Prompt:
Would you tally how many lines in the records include the word "will"? Reply with the number only.

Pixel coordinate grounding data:
--------------------------------------------------

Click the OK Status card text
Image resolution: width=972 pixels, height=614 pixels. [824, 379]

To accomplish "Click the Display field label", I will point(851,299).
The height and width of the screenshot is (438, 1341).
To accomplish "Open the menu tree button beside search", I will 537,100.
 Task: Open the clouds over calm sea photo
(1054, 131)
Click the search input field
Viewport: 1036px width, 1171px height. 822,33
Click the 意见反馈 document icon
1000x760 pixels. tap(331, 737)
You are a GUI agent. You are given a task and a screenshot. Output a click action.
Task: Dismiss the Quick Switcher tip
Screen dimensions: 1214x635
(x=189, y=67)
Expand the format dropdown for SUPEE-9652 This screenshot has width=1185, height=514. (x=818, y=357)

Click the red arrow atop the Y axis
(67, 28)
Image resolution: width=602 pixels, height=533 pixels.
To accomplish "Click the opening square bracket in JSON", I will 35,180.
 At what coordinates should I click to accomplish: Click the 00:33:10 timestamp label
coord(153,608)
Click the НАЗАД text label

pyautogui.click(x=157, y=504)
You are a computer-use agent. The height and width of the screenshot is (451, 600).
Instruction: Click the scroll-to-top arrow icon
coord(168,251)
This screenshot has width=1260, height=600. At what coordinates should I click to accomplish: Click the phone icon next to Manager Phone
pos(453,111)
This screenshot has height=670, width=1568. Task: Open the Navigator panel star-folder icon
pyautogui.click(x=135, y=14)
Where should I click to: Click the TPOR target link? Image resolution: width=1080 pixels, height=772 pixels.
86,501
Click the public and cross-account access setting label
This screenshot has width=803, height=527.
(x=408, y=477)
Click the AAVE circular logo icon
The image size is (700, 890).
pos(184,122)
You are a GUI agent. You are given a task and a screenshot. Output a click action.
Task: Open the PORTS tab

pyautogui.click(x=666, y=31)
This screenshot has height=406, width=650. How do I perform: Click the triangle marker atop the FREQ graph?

--------------------------------------------------

Your solution:
3